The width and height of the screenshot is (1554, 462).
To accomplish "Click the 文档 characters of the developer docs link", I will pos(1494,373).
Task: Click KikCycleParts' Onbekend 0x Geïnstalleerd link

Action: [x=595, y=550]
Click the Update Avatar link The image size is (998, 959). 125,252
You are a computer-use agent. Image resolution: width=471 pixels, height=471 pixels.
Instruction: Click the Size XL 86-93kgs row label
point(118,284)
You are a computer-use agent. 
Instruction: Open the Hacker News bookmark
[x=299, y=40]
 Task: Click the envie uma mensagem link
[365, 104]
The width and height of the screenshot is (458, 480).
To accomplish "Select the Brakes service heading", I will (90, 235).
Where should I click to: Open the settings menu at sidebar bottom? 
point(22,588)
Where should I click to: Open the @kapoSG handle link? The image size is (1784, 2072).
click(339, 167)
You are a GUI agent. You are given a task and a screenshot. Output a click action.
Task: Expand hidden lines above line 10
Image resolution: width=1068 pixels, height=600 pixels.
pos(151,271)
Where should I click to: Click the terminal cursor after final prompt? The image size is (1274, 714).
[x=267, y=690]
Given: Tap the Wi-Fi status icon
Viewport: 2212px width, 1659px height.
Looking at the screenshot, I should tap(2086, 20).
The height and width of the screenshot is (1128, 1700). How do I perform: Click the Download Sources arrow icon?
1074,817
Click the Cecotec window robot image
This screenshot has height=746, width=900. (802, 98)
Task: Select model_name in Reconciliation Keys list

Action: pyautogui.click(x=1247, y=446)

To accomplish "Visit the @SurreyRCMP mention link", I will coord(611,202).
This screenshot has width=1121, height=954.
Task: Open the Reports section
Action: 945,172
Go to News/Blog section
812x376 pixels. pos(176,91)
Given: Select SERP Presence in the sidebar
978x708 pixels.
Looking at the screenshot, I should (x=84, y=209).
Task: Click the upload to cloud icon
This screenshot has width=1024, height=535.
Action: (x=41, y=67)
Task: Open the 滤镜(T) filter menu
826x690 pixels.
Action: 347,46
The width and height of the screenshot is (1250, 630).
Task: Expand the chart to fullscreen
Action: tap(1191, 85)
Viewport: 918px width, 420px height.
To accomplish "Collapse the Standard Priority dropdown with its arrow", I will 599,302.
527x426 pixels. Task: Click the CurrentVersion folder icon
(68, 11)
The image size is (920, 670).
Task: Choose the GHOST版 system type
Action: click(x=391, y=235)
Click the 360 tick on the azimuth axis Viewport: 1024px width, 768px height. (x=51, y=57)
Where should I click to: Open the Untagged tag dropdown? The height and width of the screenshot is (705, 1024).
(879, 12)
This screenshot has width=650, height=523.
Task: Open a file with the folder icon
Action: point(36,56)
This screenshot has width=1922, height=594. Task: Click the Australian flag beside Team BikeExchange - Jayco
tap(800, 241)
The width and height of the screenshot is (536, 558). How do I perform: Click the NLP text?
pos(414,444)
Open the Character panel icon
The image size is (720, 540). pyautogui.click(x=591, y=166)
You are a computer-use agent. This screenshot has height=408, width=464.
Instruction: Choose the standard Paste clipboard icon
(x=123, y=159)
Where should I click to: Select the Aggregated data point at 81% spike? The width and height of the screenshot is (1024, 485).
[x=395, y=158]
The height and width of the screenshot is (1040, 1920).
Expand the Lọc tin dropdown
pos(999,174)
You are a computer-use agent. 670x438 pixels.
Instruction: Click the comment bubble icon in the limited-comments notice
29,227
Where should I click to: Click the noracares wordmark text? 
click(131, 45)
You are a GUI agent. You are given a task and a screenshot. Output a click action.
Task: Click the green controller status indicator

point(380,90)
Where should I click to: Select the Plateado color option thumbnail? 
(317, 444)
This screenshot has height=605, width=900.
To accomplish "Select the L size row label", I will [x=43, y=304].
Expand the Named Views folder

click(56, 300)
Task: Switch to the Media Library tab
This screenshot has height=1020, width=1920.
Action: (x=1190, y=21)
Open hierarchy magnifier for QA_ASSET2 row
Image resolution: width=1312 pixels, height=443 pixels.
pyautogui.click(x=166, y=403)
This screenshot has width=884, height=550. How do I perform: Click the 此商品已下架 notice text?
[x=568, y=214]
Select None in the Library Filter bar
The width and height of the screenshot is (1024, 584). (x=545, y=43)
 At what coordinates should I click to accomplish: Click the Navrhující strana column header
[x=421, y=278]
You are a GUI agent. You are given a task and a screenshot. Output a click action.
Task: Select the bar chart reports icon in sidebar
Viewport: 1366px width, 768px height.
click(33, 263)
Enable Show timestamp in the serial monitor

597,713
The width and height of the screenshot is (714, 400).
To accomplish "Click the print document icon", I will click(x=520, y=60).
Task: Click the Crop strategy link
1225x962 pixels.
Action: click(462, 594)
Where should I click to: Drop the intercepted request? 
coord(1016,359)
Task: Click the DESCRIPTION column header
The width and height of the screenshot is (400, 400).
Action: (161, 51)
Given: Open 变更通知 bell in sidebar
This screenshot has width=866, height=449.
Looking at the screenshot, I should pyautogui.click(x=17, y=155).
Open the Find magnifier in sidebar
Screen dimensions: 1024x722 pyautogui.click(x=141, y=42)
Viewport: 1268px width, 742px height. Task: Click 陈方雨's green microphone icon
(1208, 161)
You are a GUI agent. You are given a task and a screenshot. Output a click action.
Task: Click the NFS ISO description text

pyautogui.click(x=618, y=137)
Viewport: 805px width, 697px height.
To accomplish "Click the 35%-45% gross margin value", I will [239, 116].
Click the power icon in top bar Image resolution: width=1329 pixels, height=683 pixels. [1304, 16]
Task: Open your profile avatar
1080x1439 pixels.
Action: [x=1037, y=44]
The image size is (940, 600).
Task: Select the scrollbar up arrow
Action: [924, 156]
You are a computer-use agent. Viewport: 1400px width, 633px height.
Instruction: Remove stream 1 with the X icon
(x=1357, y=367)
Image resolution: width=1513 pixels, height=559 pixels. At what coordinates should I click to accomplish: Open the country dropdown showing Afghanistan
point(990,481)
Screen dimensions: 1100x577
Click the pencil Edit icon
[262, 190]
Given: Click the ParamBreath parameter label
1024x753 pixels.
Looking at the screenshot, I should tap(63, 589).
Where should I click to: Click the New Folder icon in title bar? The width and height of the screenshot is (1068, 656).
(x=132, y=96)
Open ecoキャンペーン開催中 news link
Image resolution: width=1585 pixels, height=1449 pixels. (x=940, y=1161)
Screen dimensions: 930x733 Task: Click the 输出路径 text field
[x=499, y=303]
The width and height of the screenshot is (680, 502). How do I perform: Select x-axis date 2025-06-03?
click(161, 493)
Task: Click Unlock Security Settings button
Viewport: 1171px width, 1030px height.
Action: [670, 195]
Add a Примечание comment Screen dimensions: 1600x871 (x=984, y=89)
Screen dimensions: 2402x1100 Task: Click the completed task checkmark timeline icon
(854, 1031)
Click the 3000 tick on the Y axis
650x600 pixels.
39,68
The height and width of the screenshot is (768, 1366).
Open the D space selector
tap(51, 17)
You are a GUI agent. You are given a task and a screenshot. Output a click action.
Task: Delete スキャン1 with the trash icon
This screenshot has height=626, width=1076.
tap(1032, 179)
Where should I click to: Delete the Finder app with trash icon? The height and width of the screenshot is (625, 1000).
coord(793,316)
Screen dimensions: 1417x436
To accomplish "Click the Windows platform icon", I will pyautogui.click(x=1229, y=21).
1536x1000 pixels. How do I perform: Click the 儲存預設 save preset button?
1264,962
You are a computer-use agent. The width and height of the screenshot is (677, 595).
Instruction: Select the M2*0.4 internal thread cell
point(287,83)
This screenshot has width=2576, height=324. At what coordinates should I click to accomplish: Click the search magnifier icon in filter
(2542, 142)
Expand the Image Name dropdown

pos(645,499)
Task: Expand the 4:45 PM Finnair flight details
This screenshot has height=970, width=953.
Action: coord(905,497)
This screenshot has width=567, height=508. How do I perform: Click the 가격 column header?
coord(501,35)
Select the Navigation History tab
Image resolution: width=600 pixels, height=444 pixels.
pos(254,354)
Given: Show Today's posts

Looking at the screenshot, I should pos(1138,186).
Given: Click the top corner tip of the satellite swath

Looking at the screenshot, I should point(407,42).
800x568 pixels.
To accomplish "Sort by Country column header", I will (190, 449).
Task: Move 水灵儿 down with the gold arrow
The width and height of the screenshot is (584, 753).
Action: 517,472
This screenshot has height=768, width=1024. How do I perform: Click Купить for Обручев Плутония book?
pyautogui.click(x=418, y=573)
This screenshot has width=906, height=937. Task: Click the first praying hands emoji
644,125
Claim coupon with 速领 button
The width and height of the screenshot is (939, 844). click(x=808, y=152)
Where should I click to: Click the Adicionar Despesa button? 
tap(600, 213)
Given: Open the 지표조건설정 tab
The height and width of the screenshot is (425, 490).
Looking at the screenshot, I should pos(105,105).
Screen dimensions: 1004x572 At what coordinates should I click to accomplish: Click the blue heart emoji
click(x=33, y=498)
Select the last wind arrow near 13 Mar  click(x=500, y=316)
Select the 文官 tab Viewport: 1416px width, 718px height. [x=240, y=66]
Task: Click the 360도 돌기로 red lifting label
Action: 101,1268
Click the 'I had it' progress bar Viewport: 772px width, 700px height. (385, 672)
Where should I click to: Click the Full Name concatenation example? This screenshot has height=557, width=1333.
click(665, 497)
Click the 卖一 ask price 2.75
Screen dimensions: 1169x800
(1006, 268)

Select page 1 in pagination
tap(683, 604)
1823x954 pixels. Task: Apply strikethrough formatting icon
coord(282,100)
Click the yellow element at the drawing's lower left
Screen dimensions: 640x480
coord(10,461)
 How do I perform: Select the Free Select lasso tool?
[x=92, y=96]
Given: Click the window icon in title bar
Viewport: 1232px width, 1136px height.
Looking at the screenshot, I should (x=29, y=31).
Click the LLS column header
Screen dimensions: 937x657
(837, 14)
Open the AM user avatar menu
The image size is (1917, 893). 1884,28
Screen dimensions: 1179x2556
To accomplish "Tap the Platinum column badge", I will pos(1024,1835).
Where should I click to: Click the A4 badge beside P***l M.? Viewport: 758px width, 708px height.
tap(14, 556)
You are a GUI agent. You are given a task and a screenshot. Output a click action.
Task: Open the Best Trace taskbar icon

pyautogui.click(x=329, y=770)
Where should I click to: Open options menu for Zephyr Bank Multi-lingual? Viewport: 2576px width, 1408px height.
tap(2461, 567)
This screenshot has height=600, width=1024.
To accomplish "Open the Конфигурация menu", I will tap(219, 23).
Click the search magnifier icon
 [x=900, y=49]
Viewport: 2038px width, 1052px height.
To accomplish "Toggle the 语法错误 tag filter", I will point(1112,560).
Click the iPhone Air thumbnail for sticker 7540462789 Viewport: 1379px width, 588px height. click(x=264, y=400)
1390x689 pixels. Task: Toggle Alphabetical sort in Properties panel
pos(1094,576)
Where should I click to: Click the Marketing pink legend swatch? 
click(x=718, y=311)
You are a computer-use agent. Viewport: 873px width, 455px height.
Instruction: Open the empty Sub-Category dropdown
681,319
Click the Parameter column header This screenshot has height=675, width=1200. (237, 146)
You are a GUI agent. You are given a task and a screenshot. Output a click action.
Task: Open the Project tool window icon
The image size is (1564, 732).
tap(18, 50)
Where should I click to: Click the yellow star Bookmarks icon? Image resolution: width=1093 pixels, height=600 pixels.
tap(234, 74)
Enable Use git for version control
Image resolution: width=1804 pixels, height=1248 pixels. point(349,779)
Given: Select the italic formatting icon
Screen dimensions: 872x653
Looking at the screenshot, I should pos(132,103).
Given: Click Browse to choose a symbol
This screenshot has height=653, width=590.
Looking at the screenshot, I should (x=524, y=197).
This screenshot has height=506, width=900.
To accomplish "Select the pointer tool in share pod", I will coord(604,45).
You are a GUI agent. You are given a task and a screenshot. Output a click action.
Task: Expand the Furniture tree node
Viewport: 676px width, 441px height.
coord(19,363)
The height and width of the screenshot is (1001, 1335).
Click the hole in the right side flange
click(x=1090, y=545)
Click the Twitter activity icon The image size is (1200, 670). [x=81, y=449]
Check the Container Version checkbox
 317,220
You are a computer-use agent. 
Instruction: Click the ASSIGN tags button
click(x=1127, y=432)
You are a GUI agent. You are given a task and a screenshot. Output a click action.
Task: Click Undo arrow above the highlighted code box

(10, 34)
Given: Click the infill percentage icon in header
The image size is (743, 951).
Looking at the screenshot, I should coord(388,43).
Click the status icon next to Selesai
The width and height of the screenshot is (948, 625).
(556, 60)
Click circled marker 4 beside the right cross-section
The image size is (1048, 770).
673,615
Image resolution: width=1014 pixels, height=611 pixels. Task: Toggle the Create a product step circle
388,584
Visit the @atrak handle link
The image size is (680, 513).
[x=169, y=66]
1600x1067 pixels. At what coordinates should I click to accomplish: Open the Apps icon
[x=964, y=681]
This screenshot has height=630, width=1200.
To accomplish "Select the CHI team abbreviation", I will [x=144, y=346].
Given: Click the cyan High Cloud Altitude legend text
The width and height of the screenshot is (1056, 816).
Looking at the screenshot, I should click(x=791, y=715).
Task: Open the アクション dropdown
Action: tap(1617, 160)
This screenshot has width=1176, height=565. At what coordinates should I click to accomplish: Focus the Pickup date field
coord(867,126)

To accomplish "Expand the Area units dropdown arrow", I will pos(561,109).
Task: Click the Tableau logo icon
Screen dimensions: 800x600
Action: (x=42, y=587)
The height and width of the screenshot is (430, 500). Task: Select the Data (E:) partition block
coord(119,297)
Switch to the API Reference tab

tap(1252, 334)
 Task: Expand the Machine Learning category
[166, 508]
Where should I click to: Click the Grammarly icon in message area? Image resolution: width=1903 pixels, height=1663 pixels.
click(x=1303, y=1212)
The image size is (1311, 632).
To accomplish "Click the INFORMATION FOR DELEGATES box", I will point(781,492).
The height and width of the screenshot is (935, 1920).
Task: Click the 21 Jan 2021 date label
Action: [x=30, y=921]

○ ○ ○ ○ ○

What the exercise asks
All lines in the entries above that include "computer" should be found and copied.

Answer to this task
You are a computer-use agent. Image resolution: width=471 pixels, height=471 pixels.
You are a computer-use agent. 
You are a computer-use agent. This screenshot has height=408, width=464.
You are a computer-use agent. 670x438 pixels.
You are a computer-use agent. Viewport: 1400px width, 633px height.
You are a computer-use agent. The width and height of the screenshot is (677, 595).
You are a computer-use agent. Viewport: 873px width, 455px height.
You are a computer-use agent. 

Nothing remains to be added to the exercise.